After a few seconds operation, a light, continuous tuft of gray smoke blows slowly out the vent hole beneath the motor, above the gear case. This takes place whether the batty is the sole power source, or if the charger is also in operation. The battery begins at about 13. 5 volts, and will drop to about 12. 2 under no-load conditions. With the charger hooked up, the voltages are slightly higher. We have not yet tried the new battery.



When the original motor had the same symptom, it failed about a month later. We would like to avoid that, but we do have a spare motor.



Any thoughts on what would cause the smoke problem? Should we not be using an AGM-type battery? (In our 110F-plus weather, an AGM battery like an Optima is the only type that lasts more than a few months. )



I suspect I've posted this in the wrong forum. We do tow the trailer behind a diesel, with a 2004 on order.
 
Does it do it even when the winch isn't under load?

Almost sounds like it's overloaded.

Maybe a gearbox problem or motor alignment to the gearbox?

Highly doubt the power source is causing the problem.
 
Hoist

It does it even when unloaded. It sounds like it always did, lifts heavy things, and so on. The motor smokes and eventually gives out. I checked the gear oil when the problem first developed, and the tech also inspected the oil during the OSHA inspection last month.



A real puzzler, and a pain when it quits outside of Lincoln, MT, or Osceola, NV.
 
Lincoln, ehh? Been pulling out Unabomber cabins?;)

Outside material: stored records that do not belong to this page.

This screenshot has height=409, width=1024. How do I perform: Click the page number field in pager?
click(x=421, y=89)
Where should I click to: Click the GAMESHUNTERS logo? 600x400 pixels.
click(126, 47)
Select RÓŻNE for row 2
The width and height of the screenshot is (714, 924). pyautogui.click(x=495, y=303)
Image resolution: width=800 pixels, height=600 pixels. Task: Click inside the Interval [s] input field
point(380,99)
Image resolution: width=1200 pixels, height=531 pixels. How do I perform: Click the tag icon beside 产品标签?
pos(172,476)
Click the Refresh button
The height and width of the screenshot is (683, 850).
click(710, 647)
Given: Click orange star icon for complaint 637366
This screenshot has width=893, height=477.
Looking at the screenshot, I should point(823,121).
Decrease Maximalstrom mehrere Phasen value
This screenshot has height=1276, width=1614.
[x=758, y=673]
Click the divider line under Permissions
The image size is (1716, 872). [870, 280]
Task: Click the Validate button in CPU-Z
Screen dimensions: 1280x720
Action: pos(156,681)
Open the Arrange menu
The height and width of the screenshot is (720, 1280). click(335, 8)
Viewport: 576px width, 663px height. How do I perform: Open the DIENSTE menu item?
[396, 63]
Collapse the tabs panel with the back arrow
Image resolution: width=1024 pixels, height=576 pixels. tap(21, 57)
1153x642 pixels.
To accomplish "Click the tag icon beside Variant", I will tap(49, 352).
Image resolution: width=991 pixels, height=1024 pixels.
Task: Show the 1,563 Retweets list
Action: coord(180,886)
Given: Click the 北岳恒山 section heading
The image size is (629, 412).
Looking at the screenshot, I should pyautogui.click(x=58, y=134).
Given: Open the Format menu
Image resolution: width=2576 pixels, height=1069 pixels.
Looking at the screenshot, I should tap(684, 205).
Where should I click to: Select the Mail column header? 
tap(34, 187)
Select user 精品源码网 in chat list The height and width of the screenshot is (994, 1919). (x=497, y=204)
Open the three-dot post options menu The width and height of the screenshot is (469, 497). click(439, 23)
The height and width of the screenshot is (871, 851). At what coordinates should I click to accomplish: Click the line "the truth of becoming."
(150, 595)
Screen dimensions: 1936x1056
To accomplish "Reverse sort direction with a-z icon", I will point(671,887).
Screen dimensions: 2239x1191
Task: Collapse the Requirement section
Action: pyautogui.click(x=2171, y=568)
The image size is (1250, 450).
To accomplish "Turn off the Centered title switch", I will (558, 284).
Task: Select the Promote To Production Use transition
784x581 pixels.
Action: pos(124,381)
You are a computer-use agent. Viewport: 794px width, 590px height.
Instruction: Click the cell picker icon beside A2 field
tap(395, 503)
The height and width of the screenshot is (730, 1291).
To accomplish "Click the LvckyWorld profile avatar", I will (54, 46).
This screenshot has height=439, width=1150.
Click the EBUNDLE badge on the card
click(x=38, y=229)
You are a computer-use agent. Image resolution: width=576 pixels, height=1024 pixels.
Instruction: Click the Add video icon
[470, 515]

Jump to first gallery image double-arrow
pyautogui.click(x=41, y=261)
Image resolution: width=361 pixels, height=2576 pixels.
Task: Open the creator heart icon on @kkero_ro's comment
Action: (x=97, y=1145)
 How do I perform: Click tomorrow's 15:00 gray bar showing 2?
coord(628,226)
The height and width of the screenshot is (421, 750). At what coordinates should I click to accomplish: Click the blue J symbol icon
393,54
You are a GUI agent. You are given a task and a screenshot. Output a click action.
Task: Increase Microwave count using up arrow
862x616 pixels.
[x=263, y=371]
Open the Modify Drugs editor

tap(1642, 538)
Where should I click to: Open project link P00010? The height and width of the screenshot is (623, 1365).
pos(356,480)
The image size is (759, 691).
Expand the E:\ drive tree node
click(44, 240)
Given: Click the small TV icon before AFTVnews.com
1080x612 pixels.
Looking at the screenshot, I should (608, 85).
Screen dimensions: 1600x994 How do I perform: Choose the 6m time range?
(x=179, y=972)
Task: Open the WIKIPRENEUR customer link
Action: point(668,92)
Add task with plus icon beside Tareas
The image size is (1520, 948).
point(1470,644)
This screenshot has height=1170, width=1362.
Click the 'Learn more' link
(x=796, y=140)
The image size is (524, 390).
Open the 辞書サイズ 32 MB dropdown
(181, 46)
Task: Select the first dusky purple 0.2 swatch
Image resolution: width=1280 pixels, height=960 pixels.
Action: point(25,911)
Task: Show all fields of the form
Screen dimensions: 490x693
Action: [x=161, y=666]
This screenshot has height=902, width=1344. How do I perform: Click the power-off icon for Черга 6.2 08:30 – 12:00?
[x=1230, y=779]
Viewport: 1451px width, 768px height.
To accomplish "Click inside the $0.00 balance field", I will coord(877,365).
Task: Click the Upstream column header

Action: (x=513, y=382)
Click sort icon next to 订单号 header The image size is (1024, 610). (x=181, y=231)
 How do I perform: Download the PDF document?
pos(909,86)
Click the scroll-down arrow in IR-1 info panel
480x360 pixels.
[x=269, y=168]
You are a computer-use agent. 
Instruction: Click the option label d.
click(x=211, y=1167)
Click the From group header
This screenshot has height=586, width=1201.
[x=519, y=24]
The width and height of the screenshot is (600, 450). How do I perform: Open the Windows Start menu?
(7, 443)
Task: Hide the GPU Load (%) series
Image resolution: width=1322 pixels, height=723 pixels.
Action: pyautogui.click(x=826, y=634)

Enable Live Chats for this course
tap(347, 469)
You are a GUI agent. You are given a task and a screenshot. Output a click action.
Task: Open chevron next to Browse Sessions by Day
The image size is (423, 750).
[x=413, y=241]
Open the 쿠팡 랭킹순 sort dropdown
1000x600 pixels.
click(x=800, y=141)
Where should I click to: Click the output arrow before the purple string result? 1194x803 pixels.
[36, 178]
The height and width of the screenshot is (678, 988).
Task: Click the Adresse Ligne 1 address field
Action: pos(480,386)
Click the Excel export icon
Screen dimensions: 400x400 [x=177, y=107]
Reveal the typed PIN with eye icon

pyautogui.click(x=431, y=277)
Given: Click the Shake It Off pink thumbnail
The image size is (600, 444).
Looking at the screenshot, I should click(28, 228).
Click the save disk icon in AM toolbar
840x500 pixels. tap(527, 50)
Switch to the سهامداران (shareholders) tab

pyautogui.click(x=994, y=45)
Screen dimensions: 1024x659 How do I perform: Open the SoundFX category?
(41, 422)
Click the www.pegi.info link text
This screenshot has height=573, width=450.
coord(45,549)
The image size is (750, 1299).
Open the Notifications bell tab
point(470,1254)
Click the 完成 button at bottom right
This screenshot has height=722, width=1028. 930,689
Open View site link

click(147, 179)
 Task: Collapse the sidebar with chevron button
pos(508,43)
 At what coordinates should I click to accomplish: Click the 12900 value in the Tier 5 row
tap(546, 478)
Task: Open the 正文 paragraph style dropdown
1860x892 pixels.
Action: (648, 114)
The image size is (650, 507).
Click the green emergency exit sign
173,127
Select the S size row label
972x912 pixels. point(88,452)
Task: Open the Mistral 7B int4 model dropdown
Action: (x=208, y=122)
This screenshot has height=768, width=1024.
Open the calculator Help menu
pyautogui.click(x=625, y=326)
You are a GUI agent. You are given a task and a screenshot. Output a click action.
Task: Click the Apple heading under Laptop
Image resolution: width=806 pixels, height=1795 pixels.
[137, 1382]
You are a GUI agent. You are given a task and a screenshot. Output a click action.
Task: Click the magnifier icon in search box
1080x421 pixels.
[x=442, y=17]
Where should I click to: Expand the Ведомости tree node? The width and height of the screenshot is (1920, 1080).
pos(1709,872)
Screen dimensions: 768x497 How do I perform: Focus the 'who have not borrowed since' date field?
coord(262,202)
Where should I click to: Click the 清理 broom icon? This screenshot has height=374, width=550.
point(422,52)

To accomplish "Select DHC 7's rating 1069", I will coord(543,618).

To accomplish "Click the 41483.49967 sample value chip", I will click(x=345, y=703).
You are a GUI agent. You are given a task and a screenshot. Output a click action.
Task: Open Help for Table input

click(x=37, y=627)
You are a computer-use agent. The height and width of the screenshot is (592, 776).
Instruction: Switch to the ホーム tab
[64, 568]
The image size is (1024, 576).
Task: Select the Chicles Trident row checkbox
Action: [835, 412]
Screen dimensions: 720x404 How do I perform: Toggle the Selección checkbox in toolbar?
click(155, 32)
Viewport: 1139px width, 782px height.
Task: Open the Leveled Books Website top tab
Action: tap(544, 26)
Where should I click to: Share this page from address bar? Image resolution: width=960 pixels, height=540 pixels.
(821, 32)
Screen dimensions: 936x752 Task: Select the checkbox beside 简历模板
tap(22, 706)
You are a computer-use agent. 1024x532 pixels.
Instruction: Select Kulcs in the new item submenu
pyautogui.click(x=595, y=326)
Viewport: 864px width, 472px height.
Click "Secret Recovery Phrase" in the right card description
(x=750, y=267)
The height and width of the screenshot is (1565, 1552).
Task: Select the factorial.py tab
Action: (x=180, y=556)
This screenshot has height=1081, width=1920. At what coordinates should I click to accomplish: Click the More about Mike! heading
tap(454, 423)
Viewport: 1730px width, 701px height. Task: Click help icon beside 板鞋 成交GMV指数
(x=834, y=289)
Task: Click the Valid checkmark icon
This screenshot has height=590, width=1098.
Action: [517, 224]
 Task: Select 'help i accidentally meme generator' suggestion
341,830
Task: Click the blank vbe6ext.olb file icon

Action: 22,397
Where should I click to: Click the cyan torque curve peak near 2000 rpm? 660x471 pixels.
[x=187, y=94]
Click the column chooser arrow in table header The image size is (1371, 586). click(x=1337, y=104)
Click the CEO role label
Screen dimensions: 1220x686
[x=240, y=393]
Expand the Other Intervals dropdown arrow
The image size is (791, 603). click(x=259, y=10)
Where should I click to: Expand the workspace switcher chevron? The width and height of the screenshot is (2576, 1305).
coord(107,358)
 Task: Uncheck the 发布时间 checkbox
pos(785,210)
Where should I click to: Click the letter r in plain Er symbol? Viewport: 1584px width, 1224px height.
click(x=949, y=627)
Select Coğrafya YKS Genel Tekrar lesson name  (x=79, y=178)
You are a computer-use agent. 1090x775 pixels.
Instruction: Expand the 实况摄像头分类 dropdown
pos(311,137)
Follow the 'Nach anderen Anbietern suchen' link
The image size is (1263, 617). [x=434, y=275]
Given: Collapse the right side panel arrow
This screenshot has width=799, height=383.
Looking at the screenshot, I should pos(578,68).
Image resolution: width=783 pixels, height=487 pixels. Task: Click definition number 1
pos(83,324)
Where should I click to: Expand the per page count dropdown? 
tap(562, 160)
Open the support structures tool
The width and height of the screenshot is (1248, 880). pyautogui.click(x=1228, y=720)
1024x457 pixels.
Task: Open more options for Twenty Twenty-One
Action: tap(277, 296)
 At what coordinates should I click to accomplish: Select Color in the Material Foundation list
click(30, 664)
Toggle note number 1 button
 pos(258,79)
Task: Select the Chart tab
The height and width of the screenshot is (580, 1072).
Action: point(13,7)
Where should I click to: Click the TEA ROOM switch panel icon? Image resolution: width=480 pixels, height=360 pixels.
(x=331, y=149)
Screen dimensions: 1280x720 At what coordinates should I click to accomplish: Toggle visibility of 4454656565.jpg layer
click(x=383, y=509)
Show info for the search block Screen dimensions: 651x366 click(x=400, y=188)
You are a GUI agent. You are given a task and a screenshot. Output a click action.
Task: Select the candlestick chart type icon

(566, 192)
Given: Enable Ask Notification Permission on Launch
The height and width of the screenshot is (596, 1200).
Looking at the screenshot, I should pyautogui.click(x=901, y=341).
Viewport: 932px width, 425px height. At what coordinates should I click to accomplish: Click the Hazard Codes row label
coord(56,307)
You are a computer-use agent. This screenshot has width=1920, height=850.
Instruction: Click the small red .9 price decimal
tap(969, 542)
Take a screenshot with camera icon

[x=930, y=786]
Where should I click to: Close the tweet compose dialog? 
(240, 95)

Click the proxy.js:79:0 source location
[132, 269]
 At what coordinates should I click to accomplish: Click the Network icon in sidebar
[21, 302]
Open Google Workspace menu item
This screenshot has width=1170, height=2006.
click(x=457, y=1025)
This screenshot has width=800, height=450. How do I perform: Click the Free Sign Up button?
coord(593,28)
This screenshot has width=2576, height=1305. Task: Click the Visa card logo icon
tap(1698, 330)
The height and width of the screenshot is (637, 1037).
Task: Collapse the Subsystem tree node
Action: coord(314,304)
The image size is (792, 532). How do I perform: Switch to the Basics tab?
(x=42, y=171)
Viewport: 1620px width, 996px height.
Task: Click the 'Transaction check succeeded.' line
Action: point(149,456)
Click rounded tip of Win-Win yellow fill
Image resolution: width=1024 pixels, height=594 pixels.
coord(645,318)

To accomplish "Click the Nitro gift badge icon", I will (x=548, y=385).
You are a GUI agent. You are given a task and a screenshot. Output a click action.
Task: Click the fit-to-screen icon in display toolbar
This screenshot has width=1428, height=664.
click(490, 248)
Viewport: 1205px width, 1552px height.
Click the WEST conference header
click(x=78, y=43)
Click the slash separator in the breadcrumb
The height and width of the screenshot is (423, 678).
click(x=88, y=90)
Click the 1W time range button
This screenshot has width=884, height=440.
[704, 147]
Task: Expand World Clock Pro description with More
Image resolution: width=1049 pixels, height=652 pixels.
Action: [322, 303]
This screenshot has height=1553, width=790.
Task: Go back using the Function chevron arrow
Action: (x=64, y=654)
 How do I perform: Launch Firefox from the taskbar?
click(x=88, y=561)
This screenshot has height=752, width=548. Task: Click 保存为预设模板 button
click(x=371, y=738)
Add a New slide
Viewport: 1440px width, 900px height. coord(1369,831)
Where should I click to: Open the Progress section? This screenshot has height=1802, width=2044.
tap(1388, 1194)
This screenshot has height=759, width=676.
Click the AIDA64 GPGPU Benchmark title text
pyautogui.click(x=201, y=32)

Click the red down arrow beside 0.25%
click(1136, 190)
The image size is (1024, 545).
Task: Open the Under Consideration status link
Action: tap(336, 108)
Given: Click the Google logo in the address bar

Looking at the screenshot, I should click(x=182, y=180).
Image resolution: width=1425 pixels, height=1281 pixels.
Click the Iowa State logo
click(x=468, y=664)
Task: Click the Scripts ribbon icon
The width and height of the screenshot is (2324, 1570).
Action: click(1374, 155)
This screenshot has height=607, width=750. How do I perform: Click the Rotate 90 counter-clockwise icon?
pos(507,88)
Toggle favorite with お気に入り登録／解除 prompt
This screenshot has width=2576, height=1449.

Try checking out the motor attachment to the gear box. Could be when it starts turning the gears it goes a little off kilter and binds.
 
If it's a capacitor start motor that'd be the first place I'd look. The capacitor usually resides in a small housing attached to the motor and are electriccal 'cans' -often back. Find the numbers on it and change it, they're cheap. If there's more than one lok for one that has burn marks or oil on it's outside.



An electric motor will burn if operated on voltage below their rating rather than slight overvoltage. If possible try to see that the charging system for the motor battery is running when you use this motor.



No offence meant by asking you if you're sure that you're not just asking this motor to work harder than it's capacity? The hoist should have a plate listing it's maximum lifting ability. The motor should have been spec'd to handle that amount. Exceeding it could bring a smoked motor.